* [DOCUMENT]
## START

Indeed, the missionaries' support for the idea of Arab independence, centered as it was on Syria rather than Palestine, was not necessarily inconsistent with support for Zionism. In an era in which it was judged appropriate for the Western world to determine the political reordering of the East, the possible inconvenience of fitting a Jewish national home into the small piece of Arab land that was Palestine would most likely have gone wholly unnoticed even by the most Arabophile of missionaries. As ever, the Arabs of Palestine fit into virtually no one's calculations.

## END

* [TASK 1] Can you transcribe the records word for word, starting with the line that contains "Where should I click to: Expand" and going on through the line that contains "will pyautogui.click(x=346, y=582).", with both of those lines included?

[Word and element location records]
## START

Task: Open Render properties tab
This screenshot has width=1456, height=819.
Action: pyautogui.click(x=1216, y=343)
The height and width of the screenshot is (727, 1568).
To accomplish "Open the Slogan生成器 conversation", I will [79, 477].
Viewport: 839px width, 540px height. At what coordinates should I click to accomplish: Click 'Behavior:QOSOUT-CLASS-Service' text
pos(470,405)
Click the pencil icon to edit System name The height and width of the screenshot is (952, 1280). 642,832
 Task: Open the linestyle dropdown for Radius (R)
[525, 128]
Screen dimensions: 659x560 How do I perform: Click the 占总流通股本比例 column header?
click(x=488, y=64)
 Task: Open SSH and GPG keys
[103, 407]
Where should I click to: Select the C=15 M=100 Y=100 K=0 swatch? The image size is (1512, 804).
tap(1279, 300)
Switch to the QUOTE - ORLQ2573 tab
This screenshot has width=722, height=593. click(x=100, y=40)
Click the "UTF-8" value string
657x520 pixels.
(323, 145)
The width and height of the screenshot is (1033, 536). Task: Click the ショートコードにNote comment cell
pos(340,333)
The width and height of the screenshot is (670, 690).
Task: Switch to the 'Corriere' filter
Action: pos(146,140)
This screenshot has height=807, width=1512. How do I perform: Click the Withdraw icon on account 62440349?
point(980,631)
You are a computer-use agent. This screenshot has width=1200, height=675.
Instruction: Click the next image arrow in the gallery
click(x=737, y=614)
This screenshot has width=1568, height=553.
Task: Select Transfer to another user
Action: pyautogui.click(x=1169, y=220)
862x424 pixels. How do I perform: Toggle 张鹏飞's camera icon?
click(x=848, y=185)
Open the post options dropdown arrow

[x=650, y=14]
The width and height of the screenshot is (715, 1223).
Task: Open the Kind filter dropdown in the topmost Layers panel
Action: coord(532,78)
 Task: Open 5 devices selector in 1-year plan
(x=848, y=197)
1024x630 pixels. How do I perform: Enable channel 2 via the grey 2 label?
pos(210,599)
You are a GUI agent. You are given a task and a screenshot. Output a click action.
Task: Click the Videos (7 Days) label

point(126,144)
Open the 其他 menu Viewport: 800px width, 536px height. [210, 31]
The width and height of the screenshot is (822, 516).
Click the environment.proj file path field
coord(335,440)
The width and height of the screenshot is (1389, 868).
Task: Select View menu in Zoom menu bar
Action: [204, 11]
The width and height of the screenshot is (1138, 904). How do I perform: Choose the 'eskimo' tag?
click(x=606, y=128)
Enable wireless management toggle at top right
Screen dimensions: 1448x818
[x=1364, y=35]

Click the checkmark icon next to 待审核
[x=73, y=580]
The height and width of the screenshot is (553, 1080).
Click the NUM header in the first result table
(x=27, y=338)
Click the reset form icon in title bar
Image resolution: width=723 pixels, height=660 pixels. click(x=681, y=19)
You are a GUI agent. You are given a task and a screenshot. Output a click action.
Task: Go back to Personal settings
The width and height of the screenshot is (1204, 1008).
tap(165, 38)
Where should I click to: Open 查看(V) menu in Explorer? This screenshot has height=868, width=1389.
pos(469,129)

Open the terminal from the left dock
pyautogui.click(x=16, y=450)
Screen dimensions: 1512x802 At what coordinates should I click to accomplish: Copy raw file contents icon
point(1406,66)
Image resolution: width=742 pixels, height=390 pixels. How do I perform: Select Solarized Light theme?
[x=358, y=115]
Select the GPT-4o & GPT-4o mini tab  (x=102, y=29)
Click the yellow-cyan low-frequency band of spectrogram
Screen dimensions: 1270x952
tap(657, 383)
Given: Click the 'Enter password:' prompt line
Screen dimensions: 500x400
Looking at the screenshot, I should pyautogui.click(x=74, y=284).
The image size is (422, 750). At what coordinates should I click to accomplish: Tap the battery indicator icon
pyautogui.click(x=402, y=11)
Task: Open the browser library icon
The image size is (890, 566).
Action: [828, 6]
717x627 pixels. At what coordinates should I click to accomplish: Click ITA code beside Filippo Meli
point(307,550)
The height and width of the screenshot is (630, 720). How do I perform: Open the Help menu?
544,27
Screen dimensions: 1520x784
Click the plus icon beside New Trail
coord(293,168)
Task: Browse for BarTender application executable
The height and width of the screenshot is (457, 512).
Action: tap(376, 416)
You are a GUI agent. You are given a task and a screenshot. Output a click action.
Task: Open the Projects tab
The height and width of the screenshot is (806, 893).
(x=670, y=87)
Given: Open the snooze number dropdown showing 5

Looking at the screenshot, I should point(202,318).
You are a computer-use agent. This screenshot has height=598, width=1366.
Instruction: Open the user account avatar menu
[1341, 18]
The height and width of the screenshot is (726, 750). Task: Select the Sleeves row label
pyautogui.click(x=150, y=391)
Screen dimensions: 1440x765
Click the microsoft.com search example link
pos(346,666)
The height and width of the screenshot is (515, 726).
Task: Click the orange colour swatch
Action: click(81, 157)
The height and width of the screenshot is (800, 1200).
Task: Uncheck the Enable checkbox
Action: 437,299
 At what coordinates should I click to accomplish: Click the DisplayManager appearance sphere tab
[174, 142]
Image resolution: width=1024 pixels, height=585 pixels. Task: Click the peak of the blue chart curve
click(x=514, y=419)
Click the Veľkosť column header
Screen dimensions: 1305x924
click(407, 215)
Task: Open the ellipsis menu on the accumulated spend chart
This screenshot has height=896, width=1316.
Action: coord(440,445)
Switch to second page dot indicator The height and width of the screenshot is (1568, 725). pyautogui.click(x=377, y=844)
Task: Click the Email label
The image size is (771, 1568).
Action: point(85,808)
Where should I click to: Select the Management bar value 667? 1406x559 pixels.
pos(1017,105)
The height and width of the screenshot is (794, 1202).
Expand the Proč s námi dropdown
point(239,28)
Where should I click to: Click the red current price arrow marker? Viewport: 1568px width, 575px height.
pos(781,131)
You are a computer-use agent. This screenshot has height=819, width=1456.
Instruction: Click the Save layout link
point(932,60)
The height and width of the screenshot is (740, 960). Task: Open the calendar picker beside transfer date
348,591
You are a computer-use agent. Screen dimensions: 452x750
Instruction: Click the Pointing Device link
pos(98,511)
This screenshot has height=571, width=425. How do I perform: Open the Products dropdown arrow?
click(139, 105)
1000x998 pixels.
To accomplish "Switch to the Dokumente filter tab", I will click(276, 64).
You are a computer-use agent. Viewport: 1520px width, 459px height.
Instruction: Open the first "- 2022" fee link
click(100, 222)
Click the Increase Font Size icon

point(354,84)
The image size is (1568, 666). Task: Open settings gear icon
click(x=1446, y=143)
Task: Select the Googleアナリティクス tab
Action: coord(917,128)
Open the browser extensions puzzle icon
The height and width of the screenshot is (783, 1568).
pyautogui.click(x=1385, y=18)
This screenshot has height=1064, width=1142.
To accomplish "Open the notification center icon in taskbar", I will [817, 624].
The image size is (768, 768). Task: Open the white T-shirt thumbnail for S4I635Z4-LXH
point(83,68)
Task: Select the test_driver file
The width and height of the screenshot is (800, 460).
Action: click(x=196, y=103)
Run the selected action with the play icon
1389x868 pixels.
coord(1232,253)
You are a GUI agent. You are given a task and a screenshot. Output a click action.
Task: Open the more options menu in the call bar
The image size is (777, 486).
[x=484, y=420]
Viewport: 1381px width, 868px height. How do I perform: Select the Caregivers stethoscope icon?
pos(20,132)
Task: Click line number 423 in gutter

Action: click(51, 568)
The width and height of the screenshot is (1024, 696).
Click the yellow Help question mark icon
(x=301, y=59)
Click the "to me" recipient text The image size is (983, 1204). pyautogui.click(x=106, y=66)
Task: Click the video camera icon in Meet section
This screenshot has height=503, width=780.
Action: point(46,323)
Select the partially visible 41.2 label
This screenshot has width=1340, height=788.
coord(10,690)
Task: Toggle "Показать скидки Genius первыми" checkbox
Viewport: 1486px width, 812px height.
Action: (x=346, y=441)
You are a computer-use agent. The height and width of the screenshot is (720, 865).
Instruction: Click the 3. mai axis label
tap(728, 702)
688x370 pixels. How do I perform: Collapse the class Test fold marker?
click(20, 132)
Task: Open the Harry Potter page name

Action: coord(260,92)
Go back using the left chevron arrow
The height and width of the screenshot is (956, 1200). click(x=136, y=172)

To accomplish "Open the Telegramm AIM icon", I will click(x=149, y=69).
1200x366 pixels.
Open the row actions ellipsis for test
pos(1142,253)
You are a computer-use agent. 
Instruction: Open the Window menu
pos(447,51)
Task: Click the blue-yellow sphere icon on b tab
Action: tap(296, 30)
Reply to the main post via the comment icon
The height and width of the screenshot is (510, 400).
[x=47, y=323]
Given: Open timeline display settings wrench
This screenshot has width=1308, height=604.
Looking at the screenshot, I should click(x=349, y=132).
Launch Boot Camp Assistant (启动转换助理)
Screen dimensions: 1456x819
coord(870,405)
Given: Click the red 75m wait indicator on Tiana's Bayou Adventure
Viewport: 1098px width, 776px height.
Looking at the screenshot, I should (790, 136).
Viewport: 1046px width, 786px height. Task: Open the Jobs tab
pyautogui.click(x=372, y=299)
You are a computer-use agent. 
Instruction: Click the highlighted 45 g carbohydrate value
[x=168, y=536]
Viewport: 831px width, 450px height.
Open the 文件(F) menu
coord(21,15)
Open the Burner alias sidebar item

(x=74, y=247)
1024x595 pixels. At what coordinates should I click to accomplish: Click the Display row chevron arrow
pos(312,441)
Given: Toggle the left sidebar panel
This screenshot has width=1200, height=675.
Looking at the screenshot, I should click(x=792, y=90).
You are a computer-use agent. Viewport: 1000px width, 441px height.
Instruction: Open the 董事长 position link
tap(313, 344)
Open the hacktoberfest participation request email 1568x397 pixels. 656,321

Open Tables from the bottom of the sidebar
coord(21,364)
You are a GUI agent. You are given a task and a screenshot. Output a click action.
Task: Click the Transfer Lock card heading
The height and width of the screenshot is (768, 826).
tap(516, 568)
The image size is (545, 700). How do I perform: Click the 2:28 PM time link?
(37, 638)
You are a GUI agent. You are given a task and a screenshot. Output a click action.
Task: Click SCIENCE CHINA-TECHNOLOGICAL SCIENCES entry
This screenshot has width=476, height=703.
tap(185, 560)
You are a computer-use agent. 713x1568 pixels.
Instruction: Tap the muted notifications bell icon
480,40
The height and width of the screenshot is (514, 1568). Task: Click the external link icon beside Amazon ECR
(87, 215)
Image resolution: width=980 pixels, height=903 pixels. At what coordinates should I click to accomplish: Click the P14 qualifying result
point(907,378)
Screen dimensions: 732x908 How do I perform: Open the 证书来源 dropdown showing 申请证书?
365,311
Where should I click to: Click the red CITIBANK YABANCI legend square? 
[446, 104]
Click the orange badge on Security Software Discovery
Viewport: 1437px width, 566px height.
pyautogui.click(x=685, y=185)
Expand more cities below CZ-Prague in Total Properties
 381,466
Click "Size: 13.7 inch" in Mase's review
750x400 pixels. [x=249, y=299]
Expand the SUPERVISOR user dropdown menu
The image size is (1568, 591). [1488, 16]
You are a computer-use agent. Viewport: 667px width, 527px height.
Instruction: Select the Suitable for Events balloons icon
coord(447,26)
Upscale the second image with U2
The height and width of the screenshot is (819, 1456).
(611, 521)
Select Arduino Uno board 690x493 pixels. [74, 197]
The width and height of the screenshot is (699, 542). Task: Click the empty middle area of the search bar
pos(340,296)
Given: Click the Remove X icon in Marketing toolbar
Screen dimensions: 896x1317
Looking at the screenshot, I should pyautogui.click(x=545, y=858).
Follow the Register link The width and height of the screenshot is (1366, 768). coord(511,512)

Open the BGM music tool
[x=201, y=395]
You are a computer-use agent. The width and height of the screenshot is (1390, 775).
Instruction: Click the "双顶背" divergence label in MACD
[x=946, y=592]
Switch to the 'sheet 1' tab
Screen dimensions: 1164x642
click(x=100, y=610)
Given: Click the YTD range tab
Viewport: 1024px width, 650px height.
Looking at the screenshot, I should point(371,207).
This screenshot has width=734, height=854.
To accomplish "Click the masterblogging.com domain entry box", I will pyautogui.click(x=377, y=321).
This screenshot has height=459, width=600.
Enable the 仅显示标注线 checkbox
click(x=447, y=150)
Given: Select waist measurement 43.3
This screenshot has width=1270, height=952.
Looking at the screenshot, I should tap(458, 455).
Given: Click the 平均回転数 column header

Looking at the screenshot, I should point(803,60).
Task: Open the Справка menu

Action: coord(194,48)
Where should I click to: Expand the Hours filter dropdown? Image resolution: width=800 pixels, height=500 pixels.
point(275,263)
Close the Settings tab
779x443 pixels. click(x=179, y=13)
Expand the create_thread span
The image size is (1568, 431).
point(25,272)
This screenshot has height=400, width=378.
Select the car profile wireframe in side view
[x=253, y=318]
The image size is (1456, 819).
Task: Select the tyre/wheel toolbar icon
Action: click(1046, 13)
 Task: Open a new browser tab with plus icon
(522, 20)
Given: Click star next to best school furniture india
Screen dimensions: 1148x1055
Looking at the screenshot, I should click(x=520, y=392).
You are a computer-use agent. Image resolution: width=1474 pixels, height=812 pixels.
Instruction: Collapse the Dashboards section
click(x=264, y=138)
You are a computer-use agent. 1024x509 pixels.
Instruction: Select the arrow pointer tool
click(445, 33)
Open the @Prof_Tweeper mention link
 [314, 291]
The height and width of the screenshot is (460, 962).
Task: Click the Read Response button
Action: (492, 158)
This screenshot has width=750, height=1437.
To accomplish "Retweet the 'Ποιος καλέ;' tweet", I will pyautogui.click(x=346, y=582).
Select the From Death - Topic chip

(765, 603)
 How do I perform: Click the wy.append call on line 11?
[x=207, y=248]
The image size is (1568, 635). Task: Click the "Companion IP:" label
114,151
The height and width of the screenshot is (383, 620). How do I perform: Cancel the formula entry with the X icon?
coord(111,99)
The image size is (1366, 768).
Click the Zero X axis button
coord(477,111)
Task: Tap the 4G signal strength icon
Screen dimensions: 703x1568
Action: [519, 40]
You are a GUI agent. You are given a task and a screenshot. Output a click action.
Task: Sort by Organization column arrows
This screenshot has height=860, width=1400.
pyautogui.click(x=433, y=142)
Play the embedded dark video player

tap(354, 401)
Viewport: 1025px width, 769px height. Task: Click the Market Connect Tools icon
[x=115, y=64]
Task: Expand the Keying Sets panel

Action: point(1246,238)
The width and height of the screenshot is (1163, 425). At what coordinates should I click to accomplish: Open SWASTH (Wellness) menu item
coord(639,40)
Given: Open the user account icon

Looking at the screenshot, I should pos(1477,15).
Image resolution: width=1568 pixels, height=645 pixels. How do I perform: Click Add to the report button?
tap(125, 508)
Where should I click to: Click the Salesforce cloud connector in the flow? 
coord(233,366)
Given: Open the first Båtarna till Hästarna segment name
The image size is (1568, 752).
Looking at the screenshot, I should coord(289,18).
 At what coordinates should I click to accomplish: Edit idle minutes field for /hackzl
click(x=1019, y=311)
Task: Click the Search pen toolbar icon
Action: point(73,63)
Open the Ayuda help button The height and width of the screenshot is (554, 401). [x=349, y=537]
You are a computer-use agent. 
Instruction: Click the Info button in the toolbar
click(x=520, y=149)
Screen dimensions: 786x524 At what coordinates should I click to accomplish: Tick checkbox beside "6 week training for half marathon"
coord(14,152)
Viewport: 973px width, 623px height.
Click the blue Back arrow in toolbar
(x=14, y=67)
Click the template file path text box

## END

* [TASK 2] In the passage on missionaries and Arab independence, which land was the missionaries' support for Arab independence centered on?

* [PROBLEM SOLUTION 1]
Where should I click to: Expand the Hours filter dropdown? Image resolution: width=800 pixels, height=500 pixels.
point(275,263)
Close the Settings tab
779x443 pixels. click(x=179, y=13)
Expand the create_thread span
The image size is (1568, 431).
point(25,272)
This screenshot has height=400, width=378.
Select the car profile wireframe in side view
[x=253, y=318]
The image size is (1456, 819).
Task: Select the tyre/wheel toolbar icon
Action: click(1046, 13)
 Task: Open a new browser tab with plus icon
(522, 20)
Given: Click star next to best school furniture india
Screen dimensions: 1148x1055
Looking at the screenshot, I should click(x=520, y=392).
You are a computer-use agent. Image resolution: width=1474 pixels, height=812 pixels.
Instruction: Collapse the Dashboards section
click(x=264, y=138)
You are a computer-use agent. 1024x509 pixels.
Instruction: Select the arrow pointer tool
click(445, 33)
Open the @Prof_Tweeper mention link
 [314, 291]
The height and width of the screenshot is (460, 962).
Task: Click the Read Response button
Action: (492, 158)
This screenshot has width=750, height=1437.
To accomplish "Retweet the 'Ποιος καλέ;' tweet", I will pyautogui.click(x=346, y=582).

* [PROBLEM SOLUTION 2] Syria, rather than Palestine.